Monday 26 September 2011

Letting the barriers down

At the allotment our pens are divided with netting.  The permanent residents, our breeding girls, have the largest pen and have 2 coops to choose from.  They swap around all the time.    The dinner girls have a separate pen with 2 coops;  the dinner boys (one of whom will be our replacement cockerel) have a separate pen and a large shed.

Our original plan was to wait until we were down to 1 cockerel and the two (maybe 3 at a push)  dinner girls we wanted to keep to extend our breeding flock,  and then to let them all free range together giving everone the choice of four coops and a shed to sleep in.

The Chicken of Fate has made us bring forward part of these arrangements.  Today DH moved the netting which separated the two pens of girls so they could share.      

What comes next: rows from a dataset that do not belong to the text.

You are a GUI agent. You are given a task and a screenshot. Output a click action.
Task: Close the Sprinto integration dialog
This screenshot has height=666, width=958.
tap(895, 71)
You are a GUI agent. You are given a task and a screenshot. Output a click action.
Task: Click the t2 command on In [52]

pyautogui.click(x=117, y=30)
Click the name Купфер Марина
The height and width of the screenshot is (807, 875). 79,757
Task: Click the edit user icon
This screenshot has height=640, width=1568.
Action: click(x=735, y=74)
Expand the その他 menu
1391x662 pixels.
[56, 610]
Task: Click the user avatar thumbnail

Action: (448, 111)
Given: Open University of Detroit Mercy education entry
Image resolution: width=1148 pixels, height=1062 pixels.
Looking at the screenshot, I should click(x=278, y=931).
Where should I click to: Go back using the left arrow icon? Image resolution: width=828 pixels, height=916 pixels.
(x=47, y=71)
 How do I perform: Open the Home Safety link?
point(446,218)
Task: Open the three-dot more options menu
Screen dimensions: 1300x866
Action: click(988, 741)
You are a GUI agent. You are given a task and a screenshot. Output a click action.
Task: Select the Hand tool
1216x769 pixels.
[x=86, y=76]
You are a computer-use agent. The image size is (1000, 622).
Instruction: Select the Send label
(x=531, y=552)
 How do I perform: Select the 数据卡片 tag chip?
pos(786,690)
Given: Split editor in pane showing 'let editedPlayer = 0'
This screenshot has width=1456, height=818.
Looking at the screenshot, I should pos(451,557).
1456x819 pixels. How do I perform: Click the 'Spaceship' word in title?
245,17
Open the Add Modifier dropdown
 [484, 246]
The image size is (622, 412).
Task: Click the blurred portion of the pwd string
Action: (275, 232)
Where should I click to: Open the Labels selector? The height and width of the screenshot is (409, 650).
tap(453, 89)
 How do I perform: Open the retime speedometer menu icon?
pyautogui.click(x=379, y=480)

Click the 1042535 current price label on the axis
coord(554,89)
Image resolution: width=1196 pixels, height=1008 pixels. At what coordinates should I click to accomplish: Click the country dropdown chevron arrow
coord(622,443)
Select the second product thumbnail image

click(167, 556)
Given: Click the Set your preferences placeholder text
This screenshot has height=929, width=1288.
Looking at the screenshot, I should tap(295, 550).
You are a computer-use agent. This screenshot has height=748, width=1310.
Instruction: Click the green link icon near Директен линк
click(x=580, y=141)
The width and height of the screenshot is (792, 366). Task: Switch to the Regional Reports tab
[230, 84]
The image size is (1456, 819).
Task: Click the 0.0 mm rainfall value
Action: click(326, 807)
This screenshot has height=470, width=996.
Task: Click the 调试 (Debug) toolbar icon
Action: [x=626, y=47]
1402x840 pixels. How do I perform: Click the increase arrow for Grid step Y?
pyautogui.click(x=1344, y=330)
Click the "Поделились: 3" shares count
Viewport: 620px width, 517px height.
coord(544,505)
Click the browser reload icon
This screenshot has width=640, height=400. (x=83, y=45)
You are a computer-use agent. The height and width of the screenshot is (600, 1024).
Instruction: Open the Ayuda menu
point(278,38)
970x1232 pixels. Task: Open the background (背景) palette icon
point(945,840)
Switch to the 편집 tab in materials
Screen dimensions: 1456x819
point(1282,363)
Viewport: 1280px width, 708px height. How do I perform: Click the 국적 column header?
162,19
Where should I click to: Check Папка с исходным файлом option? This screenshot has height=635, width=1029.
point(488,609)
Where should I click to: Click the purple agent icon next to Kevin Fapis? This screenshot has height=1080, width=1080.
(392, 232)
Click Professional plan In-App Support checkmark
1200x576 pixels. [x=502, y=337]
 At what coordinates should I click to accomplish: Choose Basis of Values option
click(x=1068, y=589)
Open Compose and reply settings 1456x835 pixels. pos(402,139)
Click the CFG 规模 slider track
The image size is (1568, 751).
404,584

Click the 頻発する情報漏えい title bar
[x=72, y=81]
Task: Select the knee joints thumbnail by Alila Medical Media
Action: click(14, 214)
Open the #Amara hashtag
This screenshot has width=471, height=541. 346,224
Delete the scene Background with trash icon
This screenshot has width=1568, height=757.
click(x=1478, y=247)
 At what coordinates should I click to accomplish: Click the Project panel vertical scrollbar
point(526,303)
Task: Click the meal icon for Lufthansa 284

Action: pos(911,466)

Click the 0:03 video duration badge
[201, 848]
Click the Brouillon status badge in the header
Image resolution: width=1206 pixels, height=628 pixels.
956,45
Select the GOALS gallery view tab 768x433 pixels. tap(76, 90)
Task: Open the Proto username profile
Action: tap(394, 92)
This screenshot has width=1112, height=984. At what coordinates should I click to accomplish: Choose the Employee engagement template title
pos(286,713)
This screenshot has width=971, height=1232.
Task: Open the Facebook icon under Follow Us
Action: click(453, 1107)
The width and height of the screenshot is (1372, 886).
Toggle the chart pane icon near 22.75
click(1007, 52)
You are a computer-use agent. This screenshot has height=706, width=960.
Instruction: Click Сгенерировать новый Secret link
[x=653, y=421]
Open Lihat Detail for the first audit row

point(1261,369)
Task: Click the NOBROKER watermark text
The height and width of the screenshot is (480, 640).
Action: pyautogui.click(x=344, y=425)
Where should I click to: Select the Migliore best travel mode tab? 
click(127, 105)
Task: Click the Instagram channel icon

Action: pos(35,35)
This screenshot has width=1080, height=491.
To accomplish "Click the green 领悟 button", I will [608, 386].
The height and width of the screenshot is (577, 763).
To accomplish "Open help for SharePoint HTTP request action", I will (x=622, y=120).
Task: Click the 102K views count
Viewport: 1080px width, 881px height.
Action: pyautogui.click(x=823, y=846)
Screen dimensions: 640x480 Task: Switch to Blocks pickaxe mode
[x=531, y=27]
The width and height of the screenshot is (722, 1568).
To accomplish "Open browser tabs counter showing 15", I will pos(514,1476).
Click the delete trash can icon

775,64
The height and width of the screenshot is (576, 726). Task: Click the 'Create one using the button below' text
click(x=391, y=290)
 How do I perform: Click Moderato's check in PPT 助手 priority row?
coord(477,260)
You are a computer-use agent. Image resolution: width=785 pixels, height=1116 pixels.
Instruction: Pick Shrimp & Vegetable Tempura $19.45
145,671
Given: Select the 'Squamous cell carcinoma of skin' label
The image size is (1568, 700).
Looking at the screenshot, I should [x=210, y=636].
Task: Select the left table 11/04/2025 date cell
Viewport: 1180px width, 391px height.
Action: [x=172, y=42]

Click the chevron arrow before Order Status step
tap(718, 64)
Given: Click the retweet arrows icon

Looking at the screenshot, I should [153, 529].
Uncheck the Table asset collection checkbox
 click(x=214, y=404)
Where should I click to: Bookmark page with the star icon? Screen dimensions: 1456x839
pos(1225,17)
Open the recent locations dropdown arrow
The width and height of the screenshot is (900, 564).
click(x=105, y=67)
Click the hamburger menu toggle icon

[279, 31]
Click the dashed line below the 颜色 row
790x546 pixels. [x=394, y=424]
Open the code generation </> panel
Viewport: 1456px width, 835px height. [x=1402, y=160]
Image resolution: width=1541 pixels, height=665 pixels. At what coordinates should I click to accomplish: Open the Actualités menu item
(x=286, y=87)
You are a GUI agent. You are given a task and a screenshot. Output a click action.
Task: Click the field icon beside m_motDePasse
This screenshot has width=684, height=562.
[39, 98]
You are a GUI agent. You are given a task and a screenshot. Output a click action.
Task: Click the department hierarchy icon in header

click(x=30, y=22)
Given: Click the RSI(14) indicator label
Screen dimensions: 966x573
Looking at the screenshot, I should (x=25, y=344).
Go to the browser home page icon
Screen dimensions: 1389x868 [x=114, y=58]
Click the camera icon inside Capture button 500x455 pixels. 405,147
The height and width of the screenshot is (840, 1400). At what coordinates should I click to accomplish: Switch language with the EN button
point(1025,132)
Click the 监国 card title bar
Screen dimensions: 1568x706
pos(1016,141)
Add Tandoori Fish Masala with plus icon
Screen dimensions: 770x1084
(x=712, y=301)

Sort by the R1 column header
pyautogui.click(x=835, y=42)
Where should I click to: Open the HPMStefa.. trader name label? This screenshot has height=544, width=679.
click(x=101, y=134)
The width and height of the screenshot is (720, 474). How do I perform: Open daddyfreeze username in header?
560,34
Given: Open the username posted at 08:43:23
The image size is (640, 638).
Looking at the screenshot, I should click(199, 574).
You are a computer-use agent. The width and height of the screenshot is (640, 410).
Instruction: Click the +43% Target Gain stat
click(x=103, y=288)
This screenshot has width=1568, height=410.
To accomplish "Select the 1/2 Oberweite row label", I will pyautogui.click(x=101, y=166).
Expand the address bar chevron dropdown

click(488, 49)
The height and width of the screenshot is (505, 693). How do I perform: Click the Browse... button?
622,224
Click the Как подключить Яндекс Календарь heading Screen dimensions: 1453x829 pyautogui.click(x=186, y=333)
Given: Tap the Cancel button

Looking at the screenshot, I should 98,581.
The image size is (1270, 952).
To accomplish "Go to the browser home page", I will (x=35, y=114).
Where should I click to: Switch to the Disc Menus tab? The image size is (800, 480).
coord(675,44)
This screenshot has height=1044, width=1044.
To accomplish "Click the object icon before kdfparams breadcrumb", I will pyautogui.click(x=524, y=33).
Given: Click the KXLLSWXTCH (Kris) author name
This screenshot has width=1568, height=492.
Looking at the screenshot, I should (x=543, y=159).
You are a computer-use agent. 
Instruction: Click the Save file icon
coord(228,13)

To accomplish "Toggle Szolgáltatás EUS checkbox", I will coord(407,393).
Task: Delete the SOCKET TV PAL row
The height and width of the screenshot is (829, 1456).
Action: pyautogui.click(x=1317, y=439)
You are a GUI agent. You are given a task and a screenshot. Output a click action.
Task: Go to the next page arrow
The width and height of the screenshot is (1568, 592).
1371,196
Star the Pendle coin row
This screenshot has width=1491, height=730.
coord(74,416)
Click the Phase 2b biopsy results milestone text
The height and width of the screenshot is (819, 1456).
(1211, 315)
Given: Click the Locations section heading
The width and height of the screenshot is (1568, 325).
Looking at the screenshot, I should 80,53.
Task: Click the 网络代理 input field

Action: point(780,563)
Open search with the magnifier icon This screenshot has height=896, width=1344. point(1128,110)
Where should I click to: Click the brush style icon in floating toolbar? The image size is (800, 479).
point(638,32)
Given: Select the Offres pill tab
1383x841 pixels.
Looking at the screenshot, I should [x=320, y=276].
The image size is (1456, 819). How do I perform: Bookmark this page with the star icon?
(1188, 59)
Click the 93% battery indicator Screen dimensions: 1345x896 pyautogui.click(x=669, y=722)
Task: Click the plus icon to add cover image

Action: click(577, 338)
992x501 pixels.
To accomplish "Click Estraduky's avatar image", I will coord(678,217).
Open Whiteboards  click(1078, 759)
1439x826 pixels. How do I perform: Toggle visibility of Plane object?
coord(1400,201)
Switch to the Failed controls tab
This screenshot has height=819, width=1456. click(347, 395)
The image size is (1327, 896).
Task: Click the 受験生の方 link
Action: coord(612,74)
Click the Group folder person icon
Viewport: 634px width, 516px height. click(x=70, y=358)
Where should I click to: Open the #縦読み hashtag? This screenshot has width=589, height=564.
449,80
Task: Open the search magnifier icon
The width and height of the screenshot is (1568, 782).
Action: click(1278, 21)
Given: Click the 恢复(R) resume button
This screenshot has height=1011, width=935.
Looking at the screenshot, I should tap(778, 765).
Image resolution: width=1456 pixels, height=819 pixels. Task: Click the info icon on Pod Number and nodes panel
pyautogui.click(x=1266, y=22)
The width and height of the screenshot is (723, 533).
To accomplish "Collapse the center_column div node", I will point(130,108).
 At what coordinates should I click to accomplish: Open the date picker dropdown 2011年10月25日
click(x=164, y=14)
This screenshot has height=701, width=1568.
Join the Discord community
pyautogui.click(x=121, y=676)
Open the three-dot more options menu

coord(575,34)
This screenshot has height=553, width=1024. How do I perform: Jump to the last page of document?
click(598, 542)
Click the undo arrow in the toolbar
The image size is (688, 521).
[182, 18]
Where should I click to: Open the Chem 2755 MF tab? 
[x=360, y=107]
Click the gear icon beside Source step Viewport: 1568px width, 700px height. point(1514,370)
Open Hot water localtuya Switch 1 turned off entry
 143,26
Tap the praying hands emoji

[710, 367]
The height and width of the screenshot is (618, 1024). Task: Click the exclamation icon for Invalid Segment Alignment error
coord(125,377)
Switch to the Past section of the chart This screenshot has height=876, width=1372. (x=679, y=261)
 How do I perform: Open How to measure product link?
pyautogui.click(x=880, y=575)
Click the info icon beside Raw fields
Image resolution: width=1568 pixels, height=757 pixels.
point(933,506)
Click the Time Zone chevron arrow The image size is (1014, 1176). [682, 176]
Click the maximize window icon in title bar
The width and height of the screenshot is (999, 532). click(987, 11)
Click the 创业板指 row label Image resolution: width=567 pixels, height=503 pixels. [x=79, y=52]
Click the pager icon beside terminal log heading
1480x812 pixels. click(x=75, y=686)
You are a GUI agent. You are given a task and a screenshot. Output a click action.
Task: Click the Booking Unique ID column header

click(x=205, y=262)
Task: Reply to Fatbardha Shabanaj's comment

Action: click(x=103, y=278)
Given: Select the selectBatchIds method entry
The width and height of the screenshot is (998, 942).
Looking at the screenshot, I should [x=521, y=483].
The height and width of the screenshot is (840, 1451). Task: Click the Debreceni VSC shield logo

We had discussed this, and I wasn't too keen originally.  I was concerned that it meant upsetting the status quo for all the dinner chickens, even those that we weren't going to be keeping long term.   If I'm honest, it also makes me a bit....can't think of the word.....squeamish; the physical separation between the Breeders and the Dinners helps me deal with the fate of the dinners,  and I'm not entirely sure how I will cope next time some of them are due to go. 

The reason we did it in the end is that it should be easier for the Chicken of Fate.  There will be a fair bit of confusion, and neither side will know that she is new to everyone. It also means she won't have to go through one set of hen-pecking in the Dinner pen,  and then another round of it when we merge the pens.


It's a shame that she will take one of the available places for the Dinner Girls. Still, it's not her fault;  and I'm sure I will love her as much as I love the others. Although not as much as I love Norman. No Allotment chook can ever mean as much to me as she does.